[YOUR OBJECTIVE]: In the material below, reproduce word for word every line from the one containing "The image size is (386, 241)." through the one containing "click(571, 74)", including both.

___ INFORMATION SHOWN

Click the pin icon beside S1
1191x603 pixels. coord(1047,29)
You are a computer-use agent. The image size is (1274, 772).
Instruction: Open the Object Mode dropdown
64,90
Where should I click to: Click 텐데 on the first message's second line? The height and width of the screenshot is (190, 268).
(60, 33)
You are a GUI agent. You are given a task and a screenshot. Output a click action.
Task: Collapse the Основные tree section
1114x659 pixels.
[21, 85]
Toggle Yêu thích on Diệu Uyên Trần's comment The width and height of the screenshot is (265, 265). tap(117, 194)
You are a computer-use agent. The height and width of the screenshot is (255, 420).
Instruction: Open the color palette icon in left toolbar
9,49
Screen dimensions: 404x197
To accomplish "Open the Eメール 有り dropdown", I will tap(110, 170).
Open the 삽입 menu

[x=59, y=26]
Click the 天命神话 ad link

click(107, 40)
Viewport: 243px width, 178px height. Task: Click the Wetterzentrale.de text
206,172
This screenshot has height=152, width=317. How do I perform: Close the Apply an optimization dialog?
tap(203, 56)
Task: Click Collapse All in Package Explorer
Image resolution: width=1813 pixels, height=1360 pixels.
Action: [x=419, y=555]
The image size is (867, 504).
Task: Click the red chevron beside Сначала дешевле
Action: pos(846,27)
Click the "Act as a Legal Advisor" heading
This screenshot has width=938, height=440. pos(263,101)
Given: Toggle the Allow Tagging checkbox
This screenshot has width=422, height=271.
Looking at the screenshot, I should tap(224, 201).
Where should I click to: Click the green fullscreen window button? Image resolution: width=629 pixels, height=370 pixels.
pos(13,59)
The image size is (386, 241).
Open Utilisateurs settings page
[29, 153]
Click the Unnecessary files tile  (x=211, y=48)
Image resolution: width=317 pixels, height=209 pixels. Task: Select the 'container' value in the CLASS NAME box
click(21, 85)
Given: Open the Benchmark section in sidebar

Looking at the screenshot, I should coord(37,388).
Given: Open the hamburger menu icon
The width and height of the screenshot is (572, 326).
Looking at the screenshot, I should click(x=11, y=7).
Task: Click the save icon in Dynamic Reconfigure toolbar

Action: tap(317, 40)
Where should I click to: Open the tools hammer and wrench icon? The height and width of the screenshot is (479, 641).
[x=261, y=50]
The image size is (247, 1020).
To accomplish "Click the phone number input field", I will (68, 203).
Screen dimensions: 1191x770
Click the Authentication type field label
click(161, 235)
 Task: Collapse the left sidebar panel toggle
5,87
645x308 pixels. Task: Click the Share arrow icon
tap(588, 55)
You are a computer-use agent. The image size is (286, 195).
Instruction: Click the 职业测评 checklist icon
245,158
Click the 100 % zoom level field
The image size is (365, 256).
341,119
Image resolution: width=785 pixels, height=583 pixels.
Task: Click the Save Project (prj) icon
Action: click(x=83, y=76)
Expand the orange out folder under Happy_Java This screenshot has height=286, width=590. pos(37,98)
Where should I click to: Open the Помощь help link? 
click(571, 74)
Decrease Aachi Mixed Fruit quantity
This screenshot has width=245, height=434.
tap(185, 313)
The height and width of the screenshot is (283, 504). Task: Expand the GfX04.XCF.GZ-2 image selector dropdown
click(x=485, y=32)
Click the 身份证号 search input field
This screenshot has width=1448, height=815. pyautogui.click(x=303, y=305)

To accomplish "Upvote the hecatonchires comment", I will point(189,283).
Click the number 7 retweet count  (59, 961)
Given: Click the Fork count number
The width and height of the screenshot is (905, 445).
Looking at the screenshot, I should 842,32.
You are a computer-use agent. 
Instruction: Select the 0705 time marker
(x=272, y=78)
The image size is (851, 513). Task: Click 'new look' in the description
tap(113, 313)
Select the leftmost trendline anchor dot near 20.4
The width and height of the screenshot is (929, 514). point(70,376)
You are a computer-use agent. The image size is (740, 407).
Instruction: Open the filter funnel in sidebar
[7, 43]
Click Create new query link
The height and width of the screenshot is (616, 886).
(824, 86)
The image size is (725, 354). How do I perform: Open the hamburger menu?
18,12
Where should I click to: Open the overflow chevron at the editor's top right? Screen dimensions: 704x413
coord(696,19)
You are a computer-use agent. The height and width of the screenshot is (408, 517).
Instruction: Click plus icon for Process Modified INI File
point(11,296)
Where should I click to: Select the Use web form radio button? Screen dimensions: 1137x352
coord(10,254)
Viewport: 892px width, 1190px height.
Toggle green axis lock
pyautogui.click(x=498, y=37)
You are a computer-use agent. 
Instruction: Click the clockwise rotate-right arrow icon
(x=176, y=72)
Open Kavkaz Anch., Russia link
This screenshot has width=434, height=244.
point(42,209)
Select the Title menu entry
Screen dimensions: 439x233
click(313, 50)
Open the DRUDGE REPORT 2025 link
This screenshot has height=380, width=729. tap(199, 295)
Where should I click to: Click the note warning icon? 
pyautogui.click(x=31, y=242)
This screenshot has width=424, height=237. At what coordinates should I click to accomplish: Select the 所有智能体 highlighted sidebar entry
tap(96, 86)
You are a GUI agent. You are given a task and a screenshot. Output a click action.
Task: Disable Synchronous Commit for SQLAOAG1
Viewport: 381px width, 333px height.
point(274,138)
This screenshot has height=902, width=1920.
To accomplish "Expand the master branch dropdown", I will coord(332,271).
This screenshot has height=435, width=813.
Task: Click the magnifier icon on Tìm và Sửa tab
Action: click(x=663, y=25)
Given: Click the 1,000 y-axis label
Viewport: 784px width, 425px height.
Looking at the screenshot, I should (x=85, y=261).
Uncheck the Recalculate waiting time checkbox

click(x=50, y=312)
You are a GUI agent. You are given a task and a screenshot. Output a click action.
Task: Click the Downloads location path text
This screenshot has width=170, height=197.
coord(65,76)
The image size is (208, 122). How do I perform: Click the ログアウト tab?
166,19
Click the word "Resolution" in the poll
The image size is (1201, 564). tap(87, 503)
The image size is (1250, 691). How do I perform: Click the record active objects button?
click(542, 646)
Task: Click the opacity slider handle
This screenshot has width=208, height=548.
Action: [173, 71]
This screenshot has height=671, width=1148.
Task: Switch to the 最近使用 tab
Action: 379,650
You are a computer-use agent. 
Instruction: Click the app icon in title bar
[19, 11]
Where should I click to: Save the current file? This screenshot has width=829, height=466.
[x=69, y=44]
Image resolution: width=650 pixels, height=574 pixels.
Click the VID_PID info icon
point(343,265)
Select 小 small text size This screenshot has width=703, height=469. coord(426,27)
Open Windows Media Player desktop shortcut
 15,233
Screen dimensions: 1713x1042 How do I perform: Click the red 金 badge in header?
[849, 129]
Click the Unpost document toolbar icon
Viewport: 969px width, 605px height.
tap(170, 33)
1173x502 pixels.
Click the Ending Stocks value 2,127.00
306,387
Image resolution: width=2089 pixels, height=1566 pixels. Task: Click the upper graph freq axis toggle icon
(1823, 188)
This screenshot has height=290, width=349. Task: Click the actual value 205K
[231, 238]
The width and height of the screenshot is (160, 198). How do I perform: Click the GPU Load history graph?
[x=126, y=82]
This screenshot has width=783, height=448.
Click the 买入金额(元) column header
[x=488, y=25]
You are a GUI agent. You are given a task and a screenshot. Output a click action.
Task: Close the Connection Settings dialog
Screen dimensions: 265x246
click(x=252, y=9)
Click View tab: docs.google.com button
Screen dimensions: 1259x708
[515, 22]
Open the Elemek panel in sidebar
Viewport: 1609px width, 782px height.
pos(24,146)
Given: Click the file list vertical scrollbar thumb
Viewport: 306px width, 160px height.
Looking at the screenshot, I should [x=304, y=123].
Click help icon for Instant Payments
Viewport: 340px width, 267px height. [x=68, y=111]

______

[FINISHED ANSWER]:
The image size is (386, 241).
Open Utilisateurs settings page
[29, 153]
Click the Unnecessary files tile  (x=211, y=48)
Image resolution: width=317 pixels, height=209 pixels. Task: Select the 'container' value in the CLASS NAME box
click(21, 85)
Given: Open the Benchmark section in sidebar

Looking at the screenshot, I should coord(37,388).
Given: Open the hamburger menu icon
The width and height of the screenshot is (572, 326).
Looking at the screenshot, I should click(x=11, y=7).
Task: Click the save icon in Dynamic Reconfigure toolbar

Action: tap(317, 40)
Where should I click to: Open the tools hammer and wrench icon? The height and width of the screenshot is (479, 641).
[x=261, y=50]
The image size is (247, 1020).
To accomplish "Click the phone number input field", I will (68, 203).
Screen dimensions: 1191x770
Click the Authentication type field label
click(161, 235)
 Task: Collapse the left sidebar panel toggle
5,87
645x308 pixels. Task: Click the Share arrow icon
tap(588, 55)
You are a computer-use agent. The image size is (286, 195).
Instruction: Click the 职业测评 checklist icon
245,158
Click the 100 % zoom level field
The image size is (365, 256).
341,119
Image resolution: width=785 pixels, height=583 pixels.
Task: Click the Save Project (prj) icon
Action: click(x=83, y=76)
Expand the orange out folder under Happy_Java This screenshot has height=286, width=590. pos(37,98)
Where should I click to: Open the Помощь help link? 
click(571, 74)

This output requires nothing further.